The Nickle supports students and faculty from across the University of Calgary and beyond. Nickle staff members regularly work with classes and researchers and mentor practicum students and interns. As faculty members, Nickle curators conduct research, teach and frequently work with graduate students.

Since 1979 the Nickle has featured over 739 exhibitions, published over 500 exhibition catalogues, and welcomed close to 1M visitors.

Founders and Patrons

Samuel Clarence Nickle (1889 – 1971)

Samuel Clarence Nickle was born in 1889 in Philadelphia. The family soon moved to Winnipeg.
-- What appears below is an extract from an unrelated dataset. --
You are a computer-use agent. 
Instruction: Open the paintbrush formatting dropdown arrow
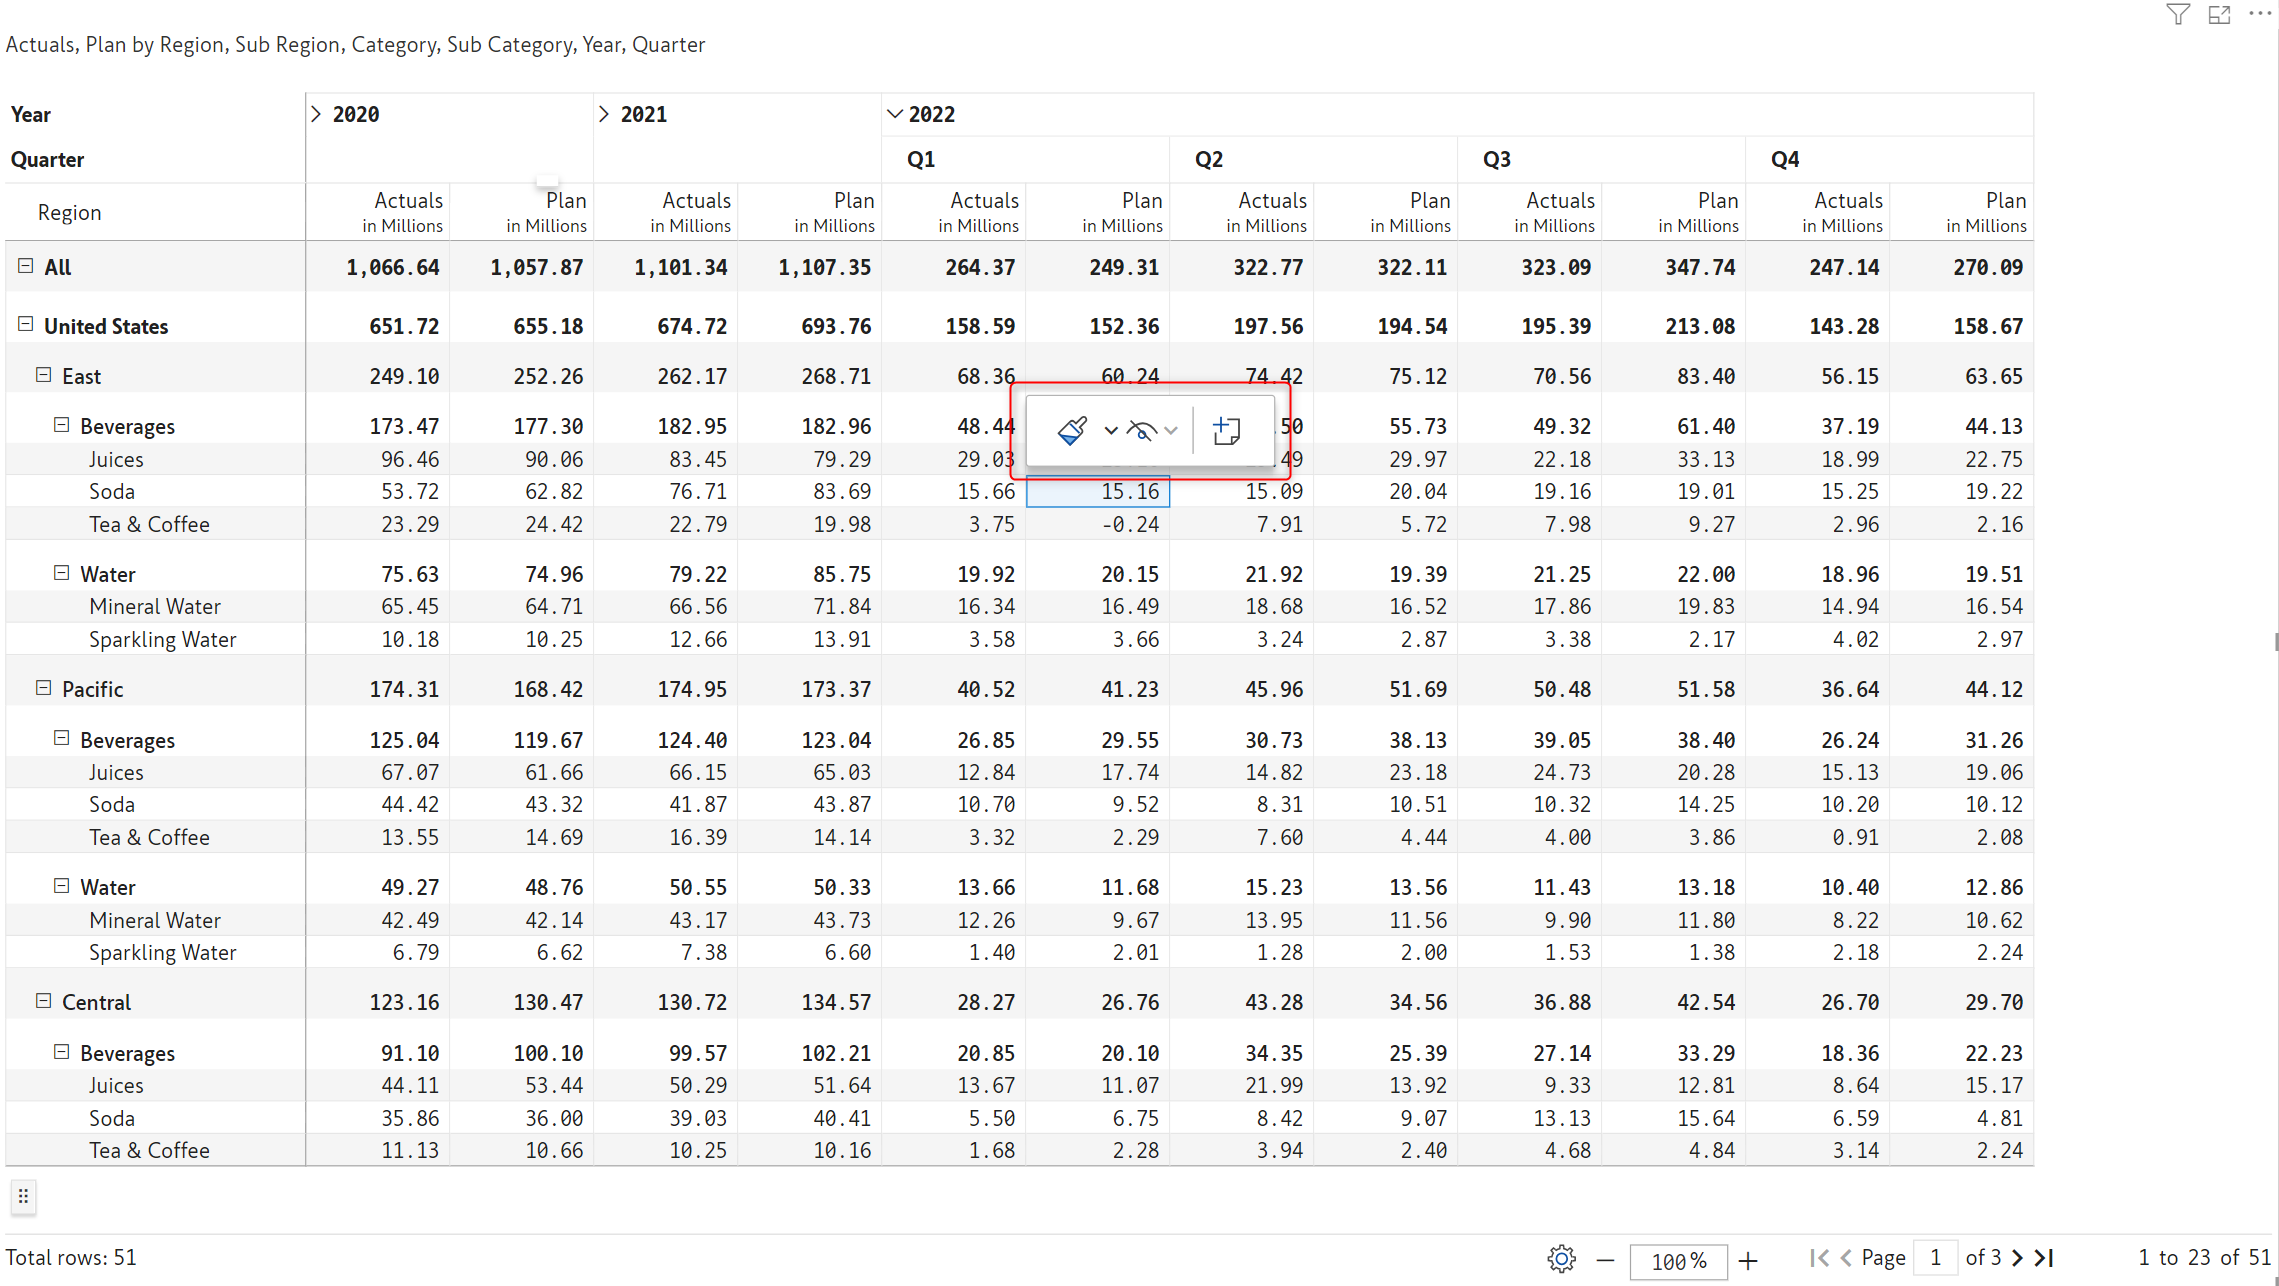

Shortly after Sam and Olga Simonson, a concert violinist, were married, Sam saw First World War service in the United States Coast Guard. Rejoining the family in Calgary, he entered the shoe business with his father, operating The Nickle Boot Shops. Later Sam established his own store, the Slipper Shop on 8th Avenue. In the 1920’s, he first caught the “oil bug”, investing in oil exploration in the Turner Valley and Athabasca areas. A few years later, Sam Nickle decided to devote his career to oil exploration. Using his Turner Valley leases as collateral, he formed Northend Petroleums. In 1944 he founded Anglo American Oils and ventured into oil exploration in other provinces. Past the age at which most men retire, he continued building and finally merged his businesses into Canadian Gridoil Limited. As he reached his 80th birthday, he decided to donate one million dollars to the university’s special building fund for the construction of an arts museum. This amount was matched by the Alberta government. At the University of Calgary’s Spring Convocation in 1971, Samuel Clarence Nickle was awarded an honorary doctorate in recognition of his community service. Shortly afterward he died at the age of 81. The Nickle Arts Museum was the first building at the University of Calgary to be constructed as the result of a private donation.

Carl Olof Nickle (1914 – 1990)

Carl Olof Nickle was born in Winnipeg in 1914, and came to Calgary with his parents, Sam and Olga Nickle as boy. The family was far from wealthy. In 1937, with sixty-five dollars in capital, Carl launched a newsletter, Nickle’s Daily Oil Bulletin. In 1948 Carl began a second publication, Oil in Canada. Carl was elected to the House of Commons as a Progressive Conservative member in a 1951 by-election, and was re-elected in 1953, retiring in 1957. He formed his own oil and gas company, Conventures, and served on the boards of directors of many companies in Canada and the U.S. Carl’s first love was numismatics and he created a major collection of ancient coins. In 1970 he donated the main part of the collection to The Nickle Arts Museum. In 1955 he established The Nickle Foundation, and in 1971, merged that foundation with one his Father, Sam, had founded to create The Nickle Family Foundation. In 1979, Carl Nickle – like his father before him – was awarded an honorary doctorate by the University of Calgary, in recognition of his great contributions to the Calgary and University communities. Dr. Carl Olof Nickle died in December 1990.